The proofs examined do not establish a compensable accident.
On certiorari.
Before Justices CASE, BODINE and PERSKIE.
For the prosecutor, James J. Carroll.
For the respondent Giacinto Angelucci, Louis Steisel and John A. Laird.
The Bureau dismissed a petition for compensation. The Court of Common Pleas reversed, relying upon Mandel v. Federal Shipbuilding and Drydock, 132 N.J.L. 513 ; reversed, 133 Id. 311.
In September of 1943, the workman complained of a pain in his right lower groin. The plant physician found that there was no evidence of a hernia at that time. He complained again on November 22d and November 30th, 1943, with the same result. He sought no outside medical aid till December 8th, 1943.

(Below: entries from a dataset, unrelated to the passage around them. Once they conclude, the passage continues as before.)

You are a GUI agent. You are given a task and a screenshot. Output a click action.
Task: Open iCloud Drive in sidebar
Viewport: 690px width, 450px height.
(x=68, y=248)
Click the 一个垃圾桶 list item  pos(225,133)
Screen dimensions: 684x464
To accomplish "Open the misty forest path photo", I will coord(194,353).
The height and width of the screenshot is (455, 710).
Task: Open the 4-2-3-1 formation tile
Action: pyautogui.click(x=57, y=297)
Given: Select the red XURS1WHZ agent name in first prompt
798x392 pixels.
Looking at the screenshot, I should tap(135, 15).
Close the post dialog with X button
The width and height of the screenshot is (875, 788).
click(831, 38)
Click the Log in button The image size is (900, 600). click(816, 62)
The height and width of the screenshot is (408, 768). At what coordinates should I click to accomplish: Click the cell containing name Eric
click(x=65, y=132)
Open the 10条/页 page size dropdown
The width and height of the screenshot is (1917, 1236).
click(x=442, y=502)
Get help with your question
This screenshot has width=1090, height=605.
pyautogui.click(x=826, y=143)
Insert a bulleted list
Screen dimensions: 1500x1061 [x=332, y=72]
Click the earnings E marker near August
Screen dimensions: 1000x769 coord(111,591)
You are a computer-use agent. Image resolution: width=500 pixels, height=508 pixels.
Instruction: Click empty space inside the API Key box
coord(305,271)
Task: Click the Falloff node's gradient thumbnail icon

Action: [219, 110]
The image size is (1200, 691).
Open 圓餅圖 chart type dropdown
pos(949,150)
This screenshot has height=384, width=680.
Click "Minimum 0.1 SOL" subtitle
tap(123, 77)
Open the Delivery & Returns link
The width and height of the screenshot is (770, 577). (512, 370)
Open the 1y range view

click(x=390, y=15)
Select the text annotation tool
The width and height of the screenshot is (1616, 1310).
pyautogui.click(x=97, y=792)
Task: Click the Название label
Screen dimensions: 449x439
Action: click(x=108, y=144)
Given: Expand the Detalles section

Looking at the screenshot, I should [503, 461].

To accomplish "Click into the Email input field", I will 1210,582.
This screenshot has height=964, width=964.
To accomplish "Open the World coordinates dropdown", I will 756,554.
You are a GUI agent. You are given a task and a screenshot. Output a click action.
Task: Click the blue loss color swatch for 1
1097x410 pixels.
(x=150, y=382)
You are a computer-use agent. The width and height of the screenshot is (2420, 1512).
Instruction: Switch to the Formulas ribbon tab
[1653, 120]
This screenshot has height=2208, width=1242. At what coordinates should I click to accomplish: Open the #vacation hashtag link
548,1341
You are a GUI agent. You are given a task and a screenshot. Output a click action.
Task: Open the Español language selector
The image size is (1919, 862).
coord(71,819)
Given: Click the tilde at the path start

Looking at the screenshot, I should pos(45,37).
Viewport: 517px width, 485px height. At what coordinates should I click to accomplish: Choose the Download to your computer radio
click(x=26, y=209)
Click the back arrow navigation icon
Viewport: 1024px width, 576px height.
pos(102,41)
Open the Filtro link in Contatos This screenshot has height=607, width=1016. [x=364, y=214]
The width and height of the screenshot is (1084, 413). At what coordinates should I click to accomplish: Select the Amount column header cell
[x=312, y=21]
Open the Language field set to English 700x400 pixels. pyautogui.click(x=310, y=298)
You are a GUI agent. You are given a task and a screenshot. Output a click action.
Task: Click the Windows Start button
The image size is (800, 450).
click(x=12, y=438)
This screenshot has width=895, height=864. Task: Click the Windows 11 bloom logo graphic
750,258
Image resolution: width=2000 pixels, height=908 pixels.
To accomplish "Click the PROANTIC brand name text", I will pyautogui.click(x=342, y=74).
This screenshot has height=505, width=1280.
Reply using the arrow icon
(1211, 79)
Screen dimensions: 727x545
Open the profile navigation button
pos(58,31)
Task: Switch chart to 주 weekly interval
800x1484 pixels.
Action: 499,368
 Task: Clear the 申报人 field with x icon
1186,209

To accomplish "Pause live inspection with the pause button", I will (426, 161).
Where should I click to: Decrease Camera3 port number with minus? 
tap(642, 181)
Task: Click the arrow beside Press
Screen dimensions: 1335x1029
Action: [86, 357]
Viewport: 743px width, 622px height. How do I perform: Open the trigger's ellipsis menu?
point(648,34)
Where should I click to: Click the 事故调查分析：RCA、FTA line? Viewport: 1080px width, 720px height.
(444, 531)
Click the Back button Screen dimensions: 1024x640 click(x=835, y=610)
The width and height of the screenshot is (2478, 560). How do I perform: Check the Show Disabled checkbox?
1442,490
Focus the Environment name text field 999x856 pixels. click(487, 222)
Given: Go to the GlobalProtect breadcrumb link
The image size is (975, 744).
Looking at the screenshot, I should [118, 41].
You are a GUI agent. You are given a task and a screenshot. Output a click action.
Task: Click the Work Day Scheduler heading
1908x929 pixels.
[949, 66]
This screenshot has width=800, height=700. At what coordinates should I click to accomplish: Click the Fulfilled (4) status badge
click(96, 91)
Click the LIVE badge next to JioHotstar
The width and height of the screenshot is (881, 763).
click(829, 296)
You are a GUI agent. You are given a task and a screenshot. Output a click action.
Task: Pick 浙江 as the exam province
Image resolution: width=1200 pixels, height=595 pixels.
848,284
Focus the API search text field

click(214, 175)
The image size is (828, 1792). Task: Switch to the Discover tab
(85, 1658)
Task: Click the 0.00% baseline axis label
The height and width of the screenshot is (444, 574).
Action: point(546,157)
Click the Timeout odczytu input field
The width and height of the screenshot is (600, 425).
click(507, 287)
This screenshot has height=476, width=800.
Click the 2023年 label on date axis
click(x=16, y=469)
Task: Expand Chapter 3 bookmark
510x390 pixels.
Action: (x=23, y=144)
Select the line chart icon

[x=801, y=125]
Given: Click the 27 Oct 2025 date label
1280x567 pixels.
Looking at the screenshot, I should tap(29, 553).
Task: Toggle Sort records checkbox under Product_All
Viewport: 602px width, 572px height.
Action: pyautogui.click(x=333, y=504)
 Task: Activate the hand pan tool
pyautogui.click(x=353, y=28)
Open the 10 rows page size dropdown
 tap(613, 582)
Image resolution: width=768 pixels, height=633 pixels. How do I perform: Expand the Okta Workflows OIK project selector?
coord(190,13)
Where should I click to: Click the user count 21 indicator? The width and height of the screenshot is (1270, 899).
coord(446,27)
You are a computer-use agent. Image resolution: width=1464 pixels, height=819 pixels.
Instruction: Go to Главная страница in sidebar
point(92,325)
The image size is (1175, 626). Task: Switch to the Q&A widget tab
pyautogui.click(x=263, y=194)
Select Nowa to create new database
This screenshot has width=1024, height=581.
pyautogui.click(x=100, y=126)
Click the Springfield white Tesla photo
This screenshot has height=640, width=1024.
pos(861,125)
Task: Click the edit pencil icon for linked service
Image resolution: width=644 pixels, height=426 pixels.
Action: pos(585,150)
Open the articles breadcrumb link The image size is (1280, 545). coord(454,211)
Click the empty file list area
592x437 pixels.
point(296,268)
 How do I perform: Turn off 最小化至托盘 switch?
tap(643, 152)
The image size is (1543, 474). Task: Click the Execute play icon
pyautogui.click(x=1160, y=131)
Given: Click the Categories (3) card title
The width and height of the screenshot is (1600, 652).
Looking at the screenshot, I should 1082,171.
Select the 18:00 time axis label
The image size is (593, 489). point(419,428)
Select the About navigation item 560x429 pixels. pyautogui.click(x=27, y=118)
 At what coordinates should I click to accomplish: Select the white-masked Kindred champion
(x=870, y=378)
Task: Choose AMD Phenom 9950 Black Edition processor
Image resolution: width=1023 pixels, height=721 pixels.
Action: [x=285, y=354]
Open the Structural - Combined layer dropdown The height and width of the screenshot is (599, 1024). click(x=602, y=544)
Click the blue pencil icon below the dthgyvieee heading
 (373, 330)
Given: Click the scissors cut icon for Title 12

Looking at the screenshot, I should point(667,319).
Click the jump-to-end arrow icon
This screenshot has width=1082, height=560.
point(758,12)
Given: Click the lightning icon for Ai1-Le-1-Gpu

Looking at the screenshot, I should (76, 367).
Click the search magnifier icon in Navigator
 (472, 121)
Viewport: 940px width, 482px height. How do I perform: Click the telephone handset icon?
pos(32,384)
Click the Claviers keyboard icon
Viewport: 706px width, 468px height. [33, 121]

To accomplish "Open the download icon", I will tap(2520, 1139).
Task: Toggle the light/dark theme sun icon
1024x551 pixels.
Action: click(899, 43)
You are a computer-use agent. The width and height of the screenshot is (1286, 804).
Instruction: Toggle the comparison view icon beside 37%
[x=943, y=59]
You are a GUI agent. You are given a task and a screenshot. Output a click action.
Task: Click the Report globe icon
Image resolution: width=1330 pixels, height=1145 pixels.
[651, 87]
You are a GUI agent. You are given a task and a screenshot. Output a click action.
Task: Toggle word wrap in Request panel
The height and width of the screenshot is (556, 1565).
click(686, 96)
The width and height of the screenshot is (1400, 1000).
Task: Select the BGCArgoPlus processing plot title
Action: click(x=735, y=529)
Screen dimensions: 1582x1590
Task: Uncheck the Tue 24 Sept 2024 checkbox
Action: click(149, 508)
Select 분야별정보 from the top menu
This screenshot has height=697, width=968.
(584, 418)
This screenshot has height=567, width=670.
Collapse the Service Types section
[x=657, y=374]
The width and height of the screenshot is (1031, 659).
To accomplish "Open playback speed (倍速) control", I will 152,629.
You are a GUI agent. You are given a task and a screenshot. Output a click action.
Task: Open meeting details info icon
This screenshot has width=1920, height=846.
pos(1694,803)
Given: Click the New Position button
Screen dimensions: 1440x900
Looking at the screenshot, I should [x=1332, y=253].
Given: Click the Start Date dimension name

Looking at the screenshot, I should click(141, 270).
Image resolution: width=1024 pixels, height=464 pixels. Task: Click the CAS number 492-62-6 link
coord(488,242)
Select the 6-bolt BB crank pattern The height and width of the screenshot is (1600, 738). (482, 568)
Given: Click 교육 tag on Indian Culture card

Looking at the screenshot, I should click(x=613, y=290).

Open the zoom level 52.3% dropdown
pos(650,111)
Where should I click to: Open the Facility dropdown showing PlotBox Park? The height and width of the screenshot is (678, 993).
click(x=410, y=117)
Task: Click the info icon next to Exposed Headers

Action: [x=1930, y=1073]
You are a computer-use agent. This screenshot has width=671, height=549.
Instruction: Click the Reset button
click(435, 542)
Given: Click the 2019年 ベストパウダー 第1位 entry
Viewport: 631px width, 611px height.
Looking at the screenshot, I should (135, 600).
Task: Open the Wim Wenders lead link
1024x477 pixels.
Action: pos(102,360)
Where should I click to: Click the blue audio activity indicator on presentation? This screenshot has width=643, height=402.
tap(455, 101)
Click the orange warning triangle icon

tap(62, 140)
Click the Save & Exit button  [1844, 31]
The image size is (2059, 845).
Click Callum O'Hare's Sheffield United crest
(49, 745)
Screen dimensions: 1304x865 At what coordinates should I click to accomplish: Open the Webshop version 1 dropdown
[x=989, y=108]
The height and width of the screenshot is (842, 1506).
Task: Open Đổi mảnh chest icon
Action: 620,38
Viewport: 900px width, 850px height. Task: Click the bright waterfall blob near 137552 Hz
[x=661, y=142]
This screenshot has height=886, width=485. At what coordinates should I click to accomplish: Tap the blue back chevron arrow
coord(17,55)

The statute R.S. 34:15-12 (x) provides for recovery in two instances. The case does not fall within the first division and the second was not complied with. Primo v. Austin Co., 121 N.J.L. 518; Mandel v. Federal Shipbuilding and Drydock Co:, supra.
The proofs being in balance do not sustain the contention that there may have been an accident which aggravated a pre-existing diseased condition. Furferi v. Pennsylvania Railroad, 117 N.J.L. 508. The evidence was that after the alleged strain from swinging the hammer the five essentials of the statute did not occur. There must be conclusive proof thereof.
The judgment of the Court of Common Pleas will be reversed.